Transcribe the entire listing exactly.
+++ Entries shown
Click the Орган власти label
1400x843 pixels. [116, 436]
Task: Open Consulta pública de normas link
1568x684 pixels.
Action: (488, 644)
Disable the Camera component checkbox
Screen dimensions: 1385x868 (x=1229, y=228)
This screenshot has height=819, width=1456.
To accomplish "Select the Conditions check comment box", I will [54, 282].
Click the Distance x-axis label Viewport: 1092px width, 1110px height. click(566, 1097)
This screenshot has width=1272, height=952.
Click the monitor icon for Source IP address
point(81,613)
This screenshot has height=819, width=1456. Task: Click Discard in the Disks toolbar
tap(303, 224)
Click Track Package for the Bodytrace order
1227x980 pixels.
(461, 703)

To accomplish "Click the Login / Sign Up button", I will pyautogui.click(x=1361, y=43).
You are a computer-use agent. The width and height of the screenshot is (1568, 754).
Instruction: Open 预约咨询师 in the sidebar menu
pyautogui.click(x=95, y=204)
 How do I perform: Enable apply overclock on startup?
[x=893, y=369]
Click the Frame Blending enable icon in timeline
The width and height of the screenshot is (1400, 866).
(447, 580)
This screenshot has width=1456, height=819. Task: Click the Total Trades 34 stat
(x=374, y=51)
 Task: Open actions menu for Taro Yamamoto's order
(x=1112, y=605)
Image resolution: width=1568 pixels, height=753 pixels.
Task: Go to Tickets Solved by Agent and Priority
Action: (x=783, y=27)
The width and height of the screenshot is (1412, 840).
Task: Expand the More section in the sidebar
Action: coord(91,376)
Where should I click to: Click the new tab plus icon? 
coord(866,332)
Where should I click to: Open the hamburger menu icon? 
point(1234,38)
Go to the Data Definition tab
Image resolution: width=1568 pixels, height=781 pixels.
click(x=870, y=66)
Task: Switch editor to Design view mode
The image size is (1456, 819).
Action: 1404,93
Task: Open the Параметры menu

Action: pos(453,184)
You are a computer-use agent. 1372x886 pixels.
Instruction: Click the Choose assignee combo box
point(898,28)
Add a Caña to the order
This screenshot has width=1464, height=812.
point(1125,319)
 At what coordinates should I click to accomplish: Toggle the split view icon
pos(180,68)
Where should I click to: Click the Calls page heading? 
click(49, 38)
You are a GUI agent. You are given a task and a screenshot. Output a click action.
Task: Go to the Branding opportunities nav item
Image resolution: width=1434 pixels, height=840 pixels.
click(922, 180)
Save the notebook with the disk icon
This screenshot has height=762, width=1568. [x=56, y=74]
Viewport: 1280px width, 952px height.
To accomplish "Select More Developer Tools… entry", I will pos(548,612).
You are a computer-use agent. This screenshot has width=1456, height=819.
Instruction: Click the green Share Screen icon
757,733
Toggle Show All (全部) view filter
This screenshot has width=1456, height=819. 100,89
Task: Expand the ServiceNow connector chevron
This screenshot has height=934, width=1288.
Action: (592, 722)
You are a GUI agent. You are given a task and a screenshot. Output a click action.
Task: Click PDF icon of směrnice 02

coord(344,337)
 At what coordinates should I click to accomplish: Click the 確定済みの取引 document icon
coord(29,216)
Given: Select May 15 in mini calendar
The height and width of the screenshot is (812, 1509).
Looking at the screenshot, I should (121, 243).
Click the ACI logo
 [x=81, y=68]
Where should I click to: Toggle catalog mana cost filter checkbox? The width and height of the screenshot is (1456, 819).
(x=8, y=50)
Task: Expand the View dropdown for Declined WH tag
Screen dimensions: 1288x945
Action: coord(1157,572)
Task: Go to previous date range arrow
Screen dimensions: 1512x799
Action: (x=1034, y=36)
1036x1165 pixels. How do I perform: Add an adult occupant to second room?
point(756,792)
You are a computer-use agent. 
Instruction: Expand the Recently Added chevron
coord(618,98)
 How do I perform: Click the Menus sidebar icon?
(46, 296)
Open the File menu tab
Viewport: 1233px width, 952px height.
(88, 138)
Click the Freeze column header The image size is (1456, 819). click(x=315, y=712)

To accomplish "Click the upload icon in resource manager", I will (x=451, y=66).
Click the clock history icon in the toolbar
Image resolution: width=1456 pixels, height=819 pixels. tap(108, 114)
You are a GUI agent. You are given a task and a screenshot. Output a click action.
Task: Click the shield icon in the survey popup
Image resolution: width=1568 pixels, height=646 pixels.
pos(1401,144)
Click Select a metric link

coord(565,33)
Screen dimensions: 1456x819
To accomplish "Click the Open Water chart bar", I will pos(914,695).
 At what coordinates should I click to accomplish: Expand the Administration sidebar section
++++++
--- Exercise response ---
Click the Орган власти label
1400x843 pixels. [116, 436]
Task: Open Consulta pública de normas link
1568x684 pixels.
Action: (488, 644)
Disable the Camera component checkbox
Screen dimensions: 1385x868 (x=1229, y=228)
This screenshot has height=819, width=1456.
To accomplish "Select the Conditions check comment box", I will [54, 282].
Click the Distance x-axis label Viewport: 1092px width, 1110px height. click(566, 1097)
This screenshot has width=1272, height=952.
Click the monitor icon for Source IP address
point(81,613)
This screenshot has height=819, width=1456. Task: Click Discard in the Disks toolbar
tap(303, 224)
Click Track Package for the Bodytrace order
1227x980 pixels.
(461, 703)

To accomplish "Click the Login / Sign Up button", I will pyautogui.click(x=1361, y=43).
You are a computer-use agent. The width and height of the screenshot is (1568, 754).
Instruction: Open 预约咨询师 in the sidebar menu
pyautogui.click(x=95, y=204)
 How do I perform: Enable apply overclock on startup?
[x=893, y=369]
Click the Frame Blending enable icon in timeline
The width and height of the screenshot is (1400, 866).
(447, 580)
This screenshot has width=1456, height=819. Task: Click the Total Trades 34 stat
(x=374, y=51)
 Task: Open actions menu for Taro Yamamoto's order
(x=1112, y=605)
Image resolution: width=1568 pixels, height=753 pixels.
Task: Go to Tickets Solved by Agent and Priority
Action: (x=783, y=27)
The width and height of the screenshot is (1412, 840).
Task: Expand the More section in the sidebar
Action: coord(91,376)
Where should I click to: Click the new tab plus icon? 
coord(866,332)
Where should I click to: Open the hamburger menu icon? 
point(1234,38)
Go to the Data Definition tab
Image resolution: width=1568 pixels, height=781 pixels.
click(x=870, y=66)
Task: Switch editor to Design view mode
The image size is (1456, 819).
Action: 1404,93
Task: Open the Параметры menu

Action: pos(453,184)
You are a computer-use agent. 1372x886 pixels.
Instruction: Click the Choose assignee combo box
point(898,28)
Add a Caña to the order
This screenshot has width=1464, height=812.
point(1125,319)
 At what coordinates should I click to accomplish: Toggle the split view icon
pos(180,68)
Where should I click to: Click the Calls page heading? 
click(49, 38)
You are a GUI agent. You are given a task and a screenshot. Output a click action.
Task: Go to the Branding opportunities nav item
Image resolution: width=1434 pixels, height=840 pixels.
click(922, 180)
Save the notebook with the disk icon
This screenshot has height=762, width=1568. [x=56, y=74]
Viewport: 1280px width, 952px height.
To accomplish "Select More Developer Tools… entry", I will pos(548,612).
You are a computer-use agent. This screenshot has width=1456, height=819.
Instruction: Click the green Share Screen icon
757,733
Toggle Show All (全部) view filter
This screenshot has width=1456, height=819. 100,89
Task: Expand the ServiceNow connector chevron
This screenshot has height=934, width=1288.
Action: (592, 722)
You are a GUI agent. You are given a task and a screenshot. Output a click action.
Task: Click PDF icon of směrnice 02

coord(344,337)
 At what coordinates should I click to accomplish: Click the 確定済みの取引 document icon
coord(29,216)
Given: Select May 15 in mini calendar
The height and width of the screenshot is (812, 1509).
Looking at the screenshot, I should (121, 243).
Click the ACI logo
 [x=81, y=68]
Where should I click to: Toggle catalog mana cost filter checkbox? The width and height of the screenshot is (1456, 819).
(x=8, y=50)
Task: Expand the View dropdown for Declined WH tag
Screen dimensions: 1288x945
Action: coord(1157,572)
Task: Go to previous date range arrow
Screen dimensions: 1512x799
Action: (x=1034, y=36)
1036x1165 pixels. How do I perform: Add an adult occupant to second room?
point(756,792)
You are a computer-use agent. 
Instruction: Expand the Recently Added chevron
coord(618,98)
 How do I perform: Click the Menus sidebar icon?
(46, 296)
Open the File menu tab
Viewport: 1233px width, 952px height.
(88, 138)
Click the Freeze column header The image size is (1456, 819). click(x=315, y=712)

To accomplish "Click the upload icon in resource manager", I will (x=451, y=66).
Click the clock history icon in the toolbar
Image resolution: width=1456 pixels, height=819 pixels. tap(108, 114)
You are a GUI agent. You are given a task and a screenshot. Output a click action.
Task: Click the shield icon in the survey popup
Image resolution: width=1568 pixels, height=646 pixels.
pos(1401,144)
Click Select a metric link

coord(565,33)
Screen dimensions: 1456x819
To accomplish "Click the Open Water chart bar", I will pos(914,695).
 At what coordinates should I click to accomplish: Expand the Administration sidebar section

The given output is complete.